## Data for the task
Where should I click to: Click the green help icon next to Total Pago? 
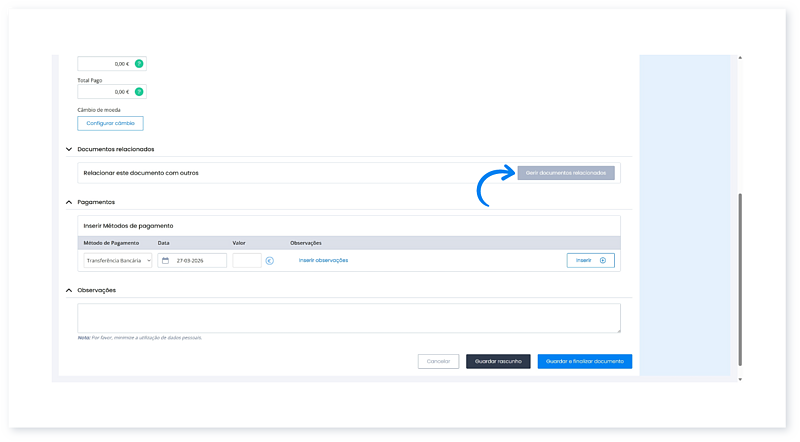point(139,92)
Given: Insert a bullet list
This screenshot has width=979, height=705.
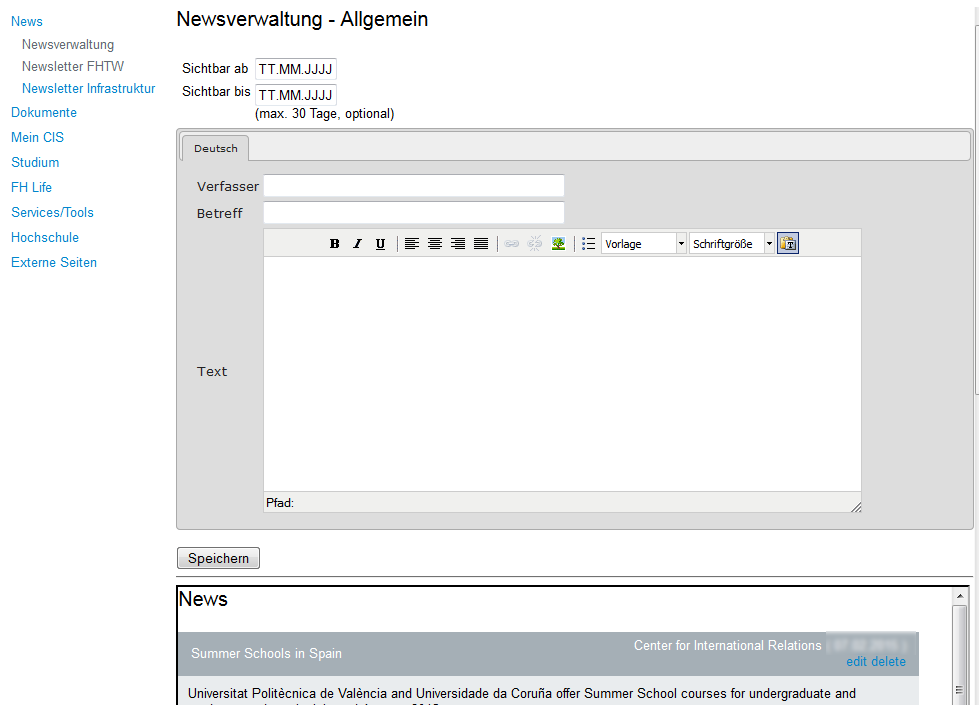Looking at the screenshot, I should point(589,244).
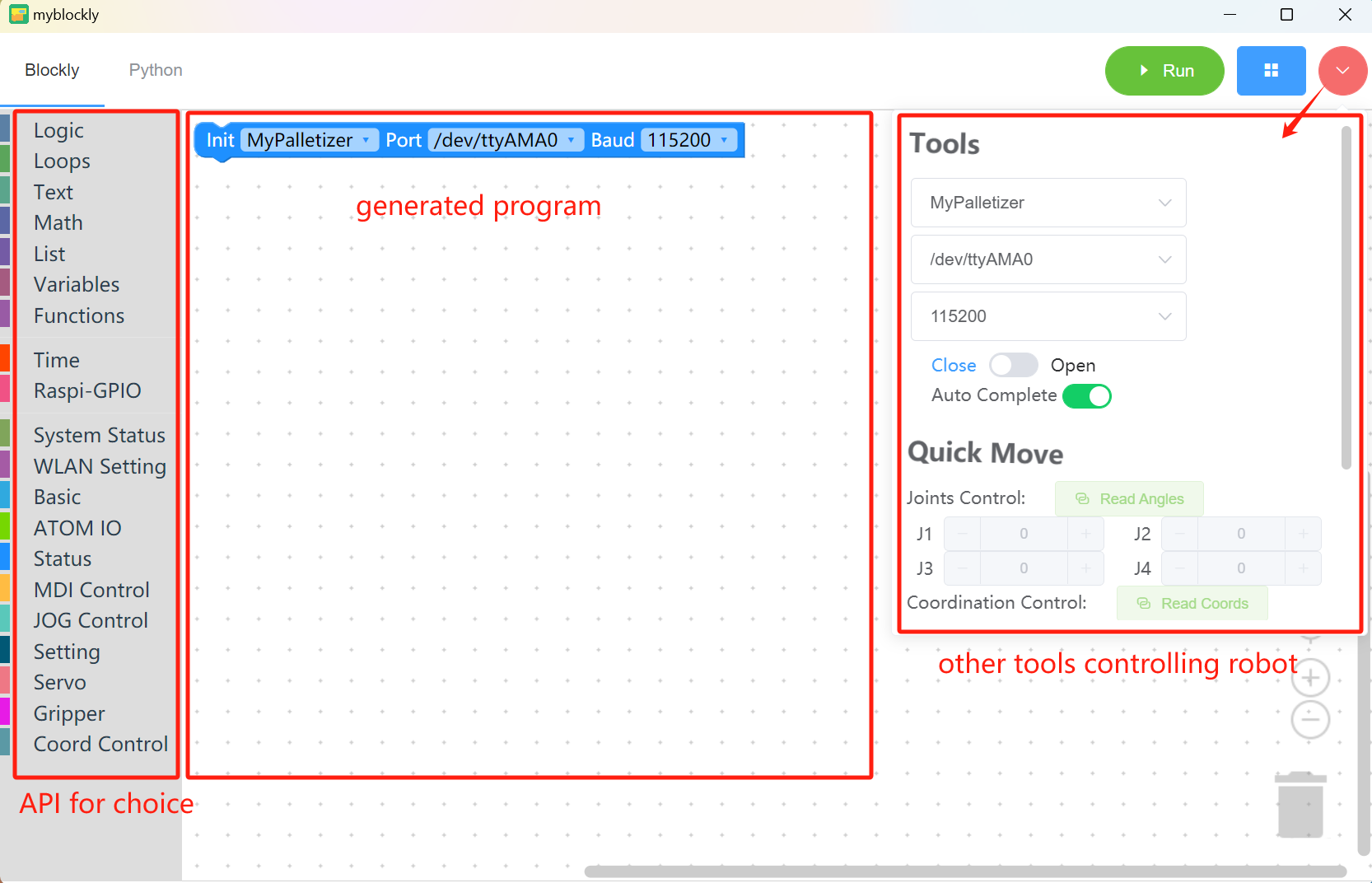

## What is needed
Every line above has to be output exactly; the pictures must be dropped.

## Completed task
Where should I click to: Click the green help icon next to Total Pago? 
point(139,92)
Given: Insert a bullet list
This screenshot has width=979, height=705.
Looking at the screenshot, I should point(589,244).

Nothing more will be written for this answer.